Consistent with a role for the Raf–MEK1/2–ERK1/2 module in mammary carcinogenesis, ERK1/2 are activated in primary breast cancer tissue and in associated lymph node metastases [
13,
14]. The activation of ERK1/2 is not associated with a specific genetic signature, however, as ERK1/2 is active in ER-positive breast cancer, HER2-positive breast cancer and in triple-negative breast cancer [
15]. ERK1/2 phosphorylate transcription factors, kinases, proteases and non-enzymatic regulatory proteins, thus potentially integrating the Raf–MEK1/2–ERK1/2 module into a range of cellular activities associated with tumorigenesis [
16]. Accumulating evidence, however, has shown that results obtained in one cell type should not be generally applied across all classes of cancer without experimental validation [
6]. For example, the K-Ras2 oncogene has distinct effects on tumor progression depending on both the cell type of origin and the genetic context in which it is mutated [
6]. In addition, extrapolating the role of protein kinases in promoting breast cancer progression based on either their known substrate profile or biological behaviors induced in two-dimensional culture models has proven to be unreliable [
17,
18]. For example, the chemically induced homodimerization of the epidermal growth factor receptor (EGFR) is sufficient to induce focus formation in Rat 1 cells and the proliferation of MCF-10A mammary epithelial cells in monolayer cultures [
17,
19]. EGFR homodimerization of EGFR, however, is not sufficient to induce the proliferation of differentiated MCF-10A cells grown in organotypic culture [
17]. Considering the uncertainty in predicting the response of cells to the activation of a signaling pathway, determining the response of differentiated mammary epithelial cells to Raf–MEK–ERK activation can better define the early events of mammary tumorigenesis.

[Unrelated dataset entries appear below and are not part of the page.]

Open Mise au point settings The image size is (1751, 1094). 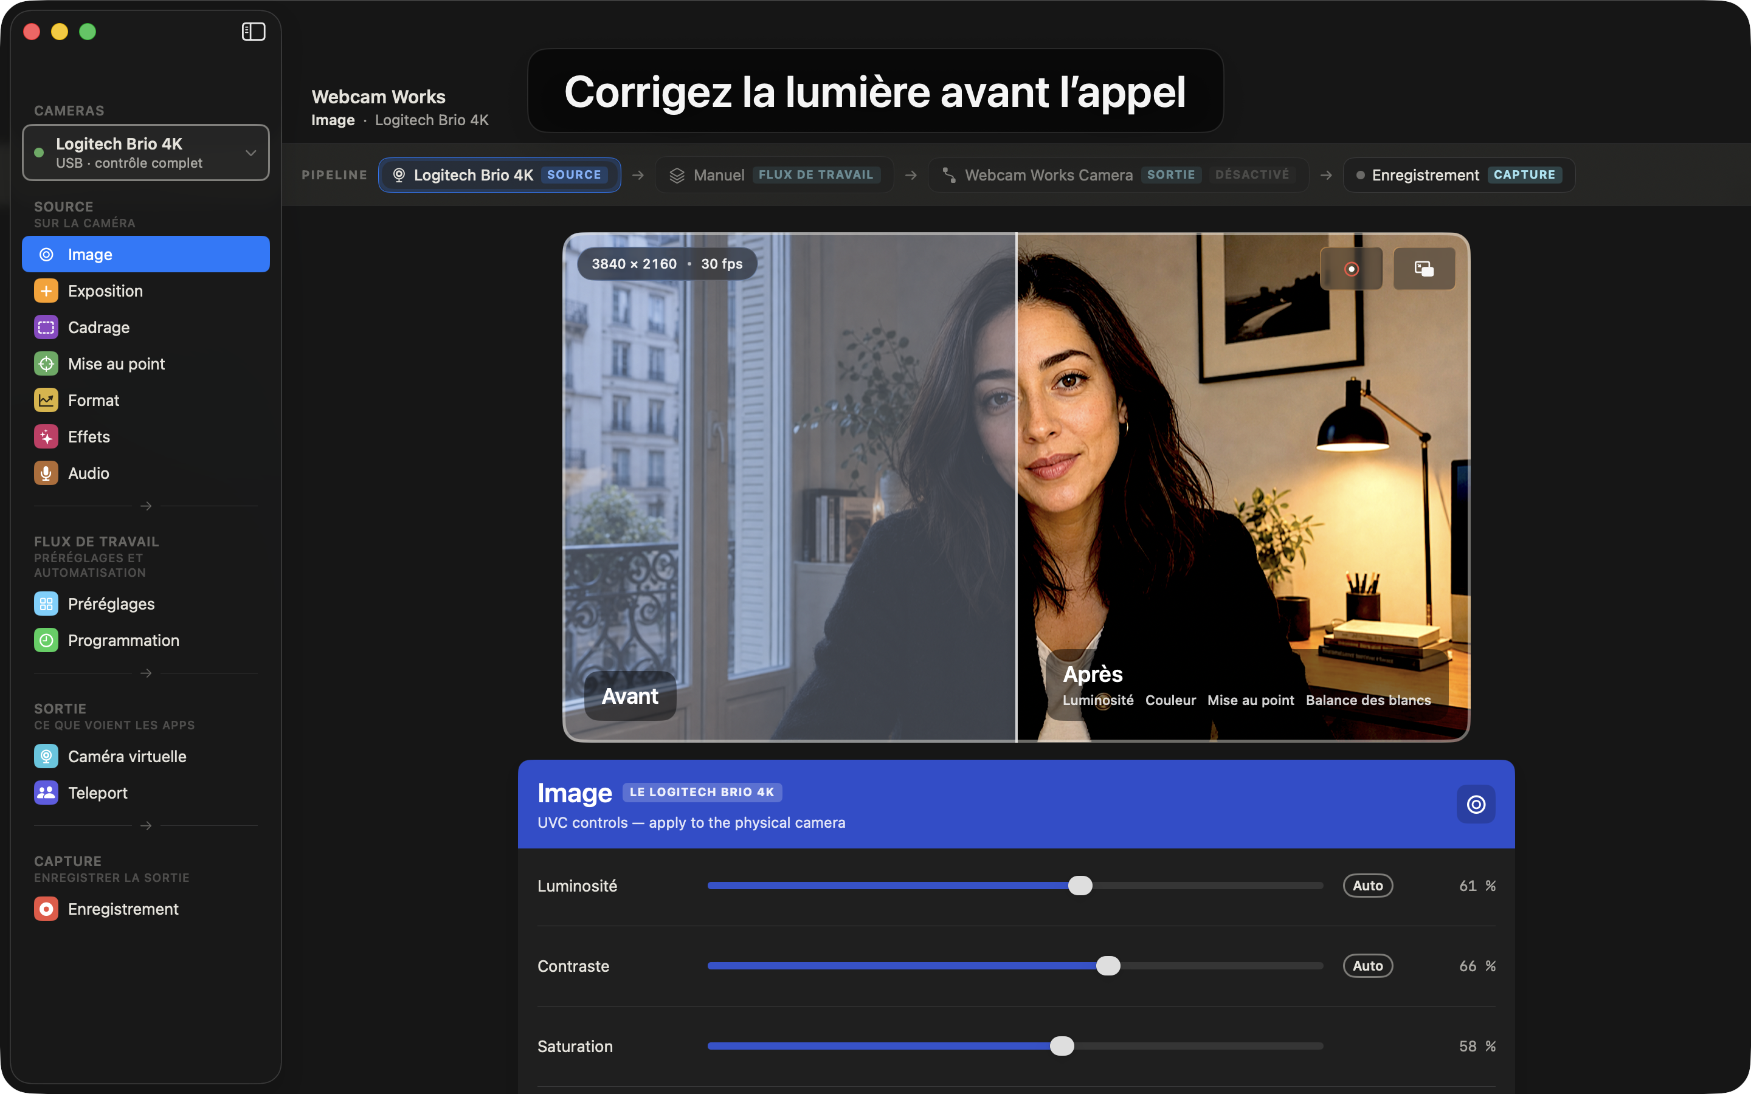[x=145, y=364]
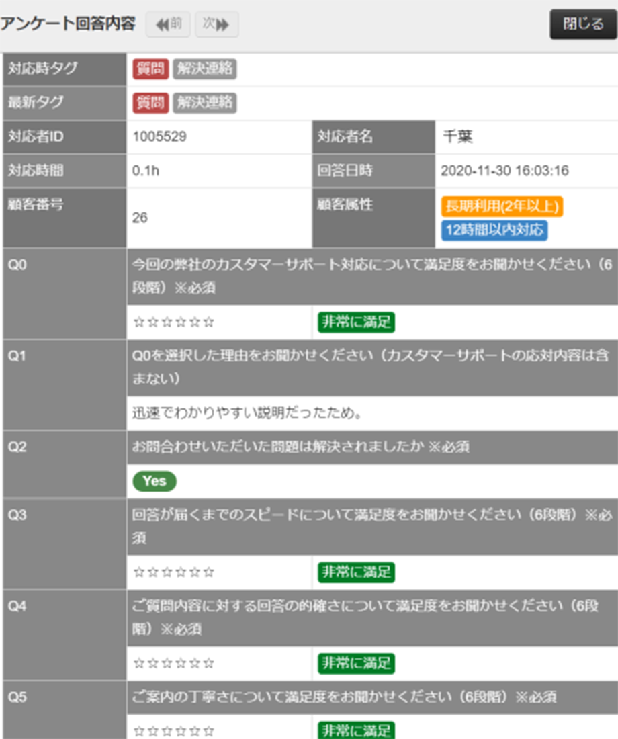
Task: Click the blue 12時間以内対応 badge
Action: click(x=494, y=230)
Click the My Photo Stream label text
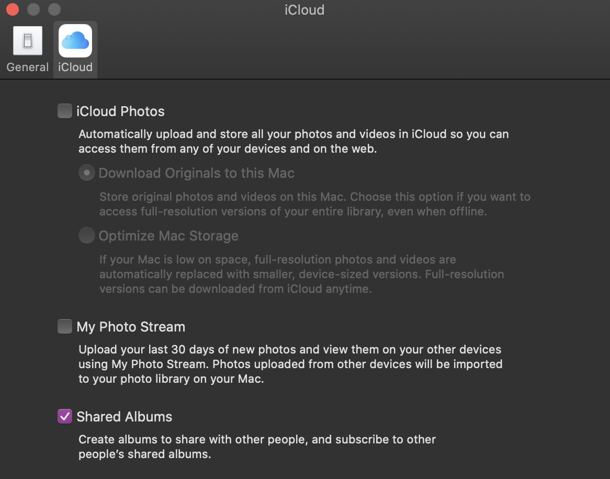This screenshot has width=610, height=479. 131,326
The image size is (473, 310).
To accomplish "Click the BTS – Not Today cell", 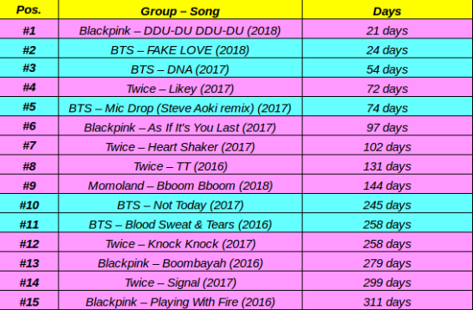I will point(180,203).
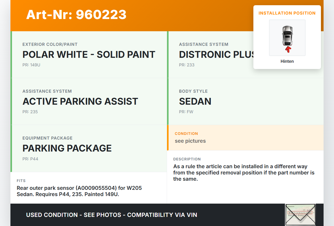Open the Parking Package equipment entry
The width and height of the screenshot is (334, 226).
coord(67,148)
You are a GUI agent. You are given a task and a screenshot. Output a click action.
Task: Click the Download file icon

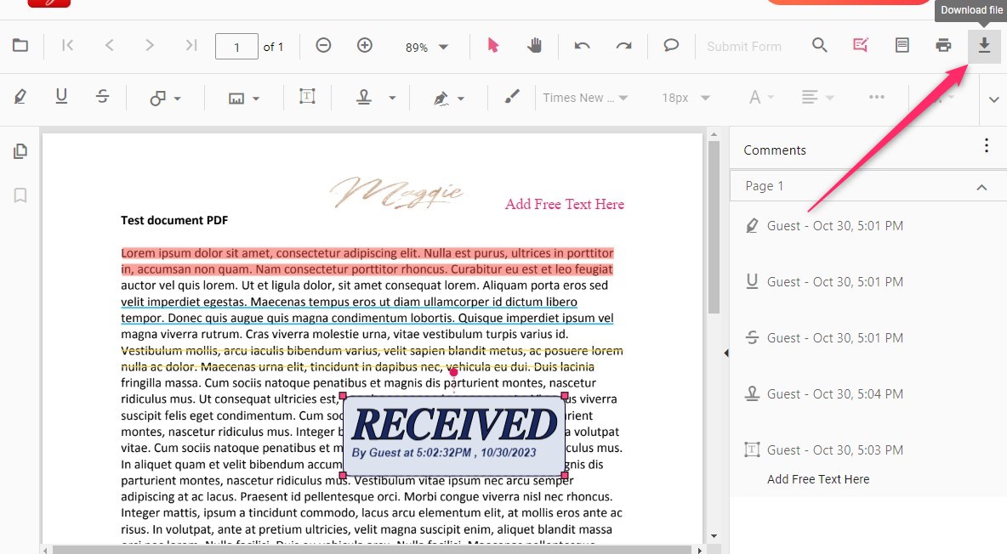click(x=984, y=46)
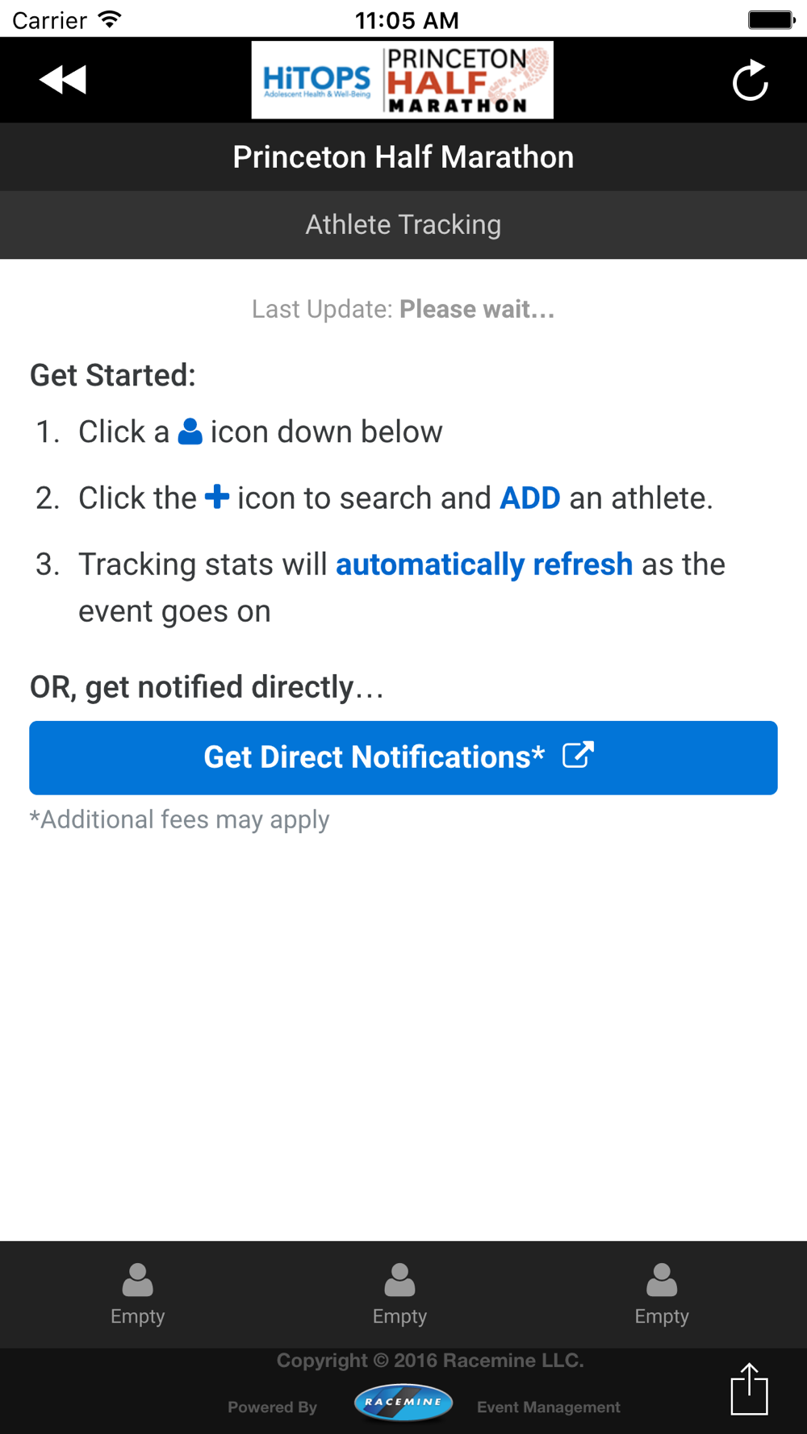807x1434 pixels.
Task: Tap the Wi-Fi icon in status bar
Action: point(110,19)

Three-dimensional organotypic culture models have been indispensable tools in deciphering the molecular and cell biological mechanisms underlying the disruption of differentiated epithelial architecture that is characteristic of pre-invasive mammary epithelial lesions. In organotypic culture models, individual mammary epithelial cells plated on reconstituted basement membrane proliferate to form a hollow sphere of polarized, growth-arrested cells (termed acini), thus recapitulating the salient features of the mammary gland [
20,
21]. Since the mammary epithelial cells differentiate and form a hollow monolayer of cells, organotypic cultures provide a more accurate reconstitution of the biochemical and cell biological growth restraints found in mammary glandular epithelium than is achieved using traditional two-dimensional cell culture models [
22]. Once cells become proliferative, they are confronted with similar local environmental selection pressures to those found during tumorigenesis. Namely, cells are required to become resistant to cell death triggered by the induction of either apoptosis or autophagy when cells enter the luminal space [
23,
24]. Organotypic culture models therefore provide both the biochemical signaling barriers that must be overcome for initial proliferation to occur, and the microenvironmental context in which pre-invasive tumor cells must survive and propagate.
We have previously developed a method for imaging cells in Raf:ER-induced acini at single-cell resolution through imaging a histone–green fluorescence protein (GFP) correct fusion protein, H2B-GFP [
25]. Using this unbiased discovery approach we have found that Raf:ER activation induces a disruption of epithelial architecture through promoting a non-invasive form of motility, cell proliferation and the survival of cells in the lumen. These findings suggest that ERK1/2 activation can promote the early events of tumorigenesis and that the induction of motility can, in principle, occur before tumor cell invasion. To determine how ERK1/2 signaling promotes the early events of tumorigenesis we have examined the intracellular signaling pathways that promote proliferation, cell survival and motility in response to ERK1/2 activation in mammary epithelial acini.